Sujet sensible et parfois polémique, le cybersexe semble à risque d’un usage problématique voire d’une dépendance tout comme d’autres comportements 2.0 tels que l’usage d’Internet ou encore le gaming et les jeux d’argent en ligne. Ainsi on identifie une fréquence élevée de troubles de l’usage dans cette population d’usagers avec des motivations spécifiques trigger et un retentissement psychologique, affectif et sexuel significatifs. La mise en place de programmes de prévention spécifiques auprès des soignants et des usagers tout comme la mutualisation et l’adaptation des modalités de prise en charges utilisées actuellement en addictologie (thérapie psychologique, traitement médicamenteux) semblent nécessaire pour cette question qui pourrait devenir, à terme, un véritable enjeu de santé publique.

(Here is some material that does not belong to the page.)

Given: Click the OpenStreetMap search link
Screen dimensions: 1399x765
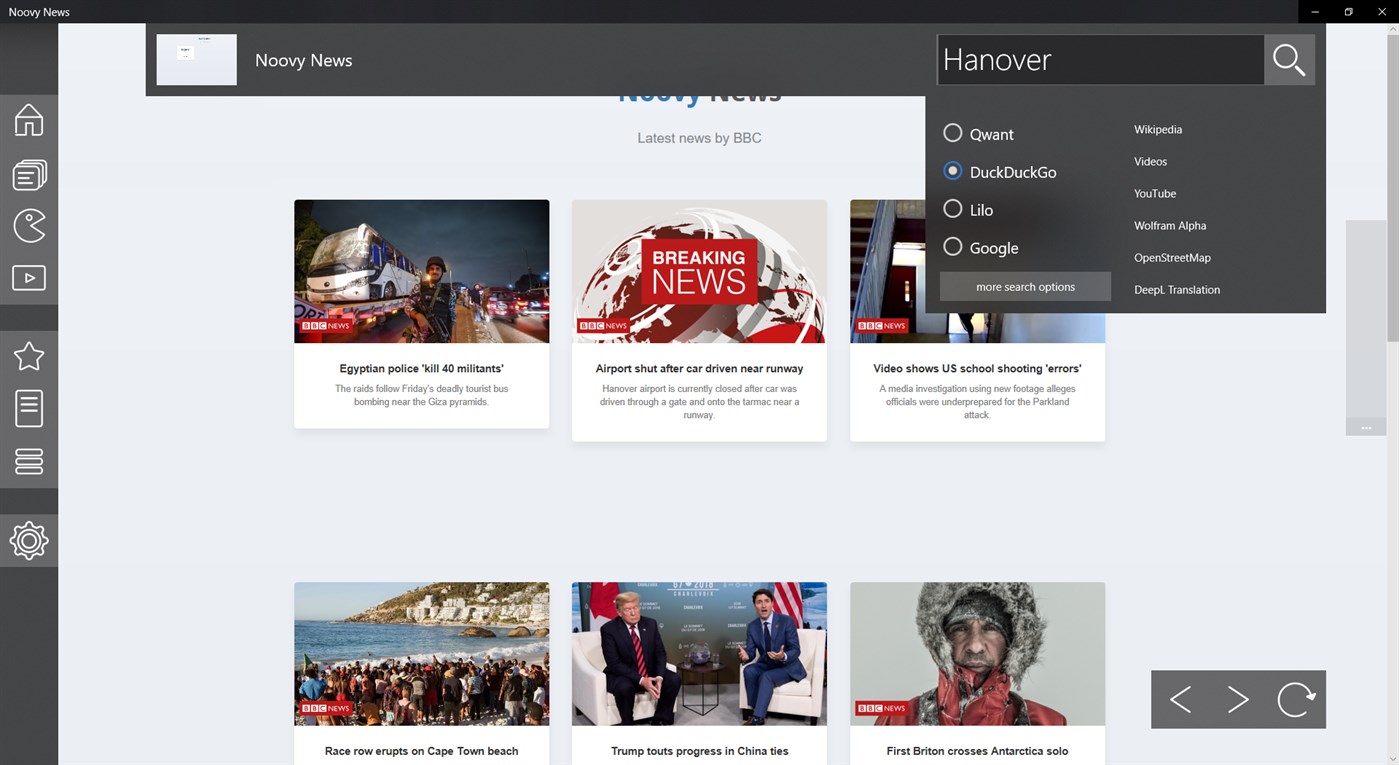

A l’ère du 2.0, de nouvelles addictions comportementales liées à la présence quotidienne d’Internet émergent. Hyperaccessible, anonyme et très abordable, la cybersexualité, qui regroupe de manière non exhaustive la pornographie en ligne, les chats explicites, les sessions webcams privées et les forums de rencontres coquins, peut rapidement devenir source de souffrance lorsqu’elle devient une addiction. C’est dans ce contexte que l’équipe d’addictologie de l’Hôpital Bichat (Pr Michel Lejoyeux) a souhaité observer la pratique de la sexualité sur le net. Cette pratique génère à ce jour environ 40% du trafic internet mondial. Sujet de peu d’études en France, l’objectif était de mieux appréhender la clinique de ce trouble chez des usagers de cybersexe en se focalisant sur sa prévalence, sa corrélation avec un trouble de l’estime de soi, les motivations à se connecter au cybersexe et ses éventuels retentissements négatifs.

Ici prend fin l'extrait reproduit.